Postgame Notebook: Grizzlies 90, Thunder 89 — Gasol Tips It Home, West Race Tightens.

The Lead: With fewer than four minutes left in the third quarter, the Grizzlies had never trailed and had held the league’s top-ranked offense to a paltry 44 points on something like 35% shooting. But the Grizzlies offense was sputtering — they were working on a 14-point quarter and shooting in the 30s themselves — and you got the sense that if the Grizzlies didn’t find a better offensive flow then Kevin Durant was going to manufacture enough points to win it.

And that’s what it started to look like. In scoring 17 straight points for the Thunder from the mid-third into the early fourth, Durant brought his team from nine down at one point to taking their first lead. When the Thunder later pulled up by six with 1:26 to play in regulation on a three-pointer from sixth man Kevin Martin, it looked like they were on the verge of completing the comeback.

Instead it became of battle of big plays, and the Grizzlies made more. Mike Conley — as he had for most of the night — manufactured some points of his own to get it down to a single-possession game and 15 seconds to play. With Russell Westbrook splitting a pair of free throws, the Grizzlies, down three, ran a familiar play that almost never works: An in-bounds lob to the rim. But this time Jerryd Bayless caught the pass and drew contact, just missing a three-point play. A possession later, Bayless was fouled on a baseline drive. With Bayless and Westbrook alternating four straight perfect trips to the line, the game remained a three and the Grizzlies were forced to take a long-range shot. A chaotic possession resulted in a Bayless pump-fake and straightaway dagger to force overtime. Amid all the madness, credit Lionel Hollins for superb late-game management at the end of regulation.

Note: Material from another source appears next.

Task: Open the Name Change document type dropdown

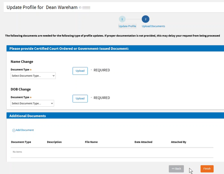Action: (33, 76)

In the final period, Marc Gasol, who had been quiet for much of the night, made decisive plays. His running hook over Kendrick Perkins gave the team a three-point lead. Then the Thunder’s stars answered: Durant with a floater and Russell Westbrook with a circus finish in front of the rim. With the Grizzlies down one and the shot-clock off, the Grizzlies went — as they had for much of the game — to Zach Randolph on the right block, even though Nick Collison was guarding him and well and Randolph wasn’t getting calls. Randolph missed a seven-footer, but Gasol reached up to tap it home with under a second to play and ran down the floor raising his fist and howling as time expired.

“Shit,” what can you say?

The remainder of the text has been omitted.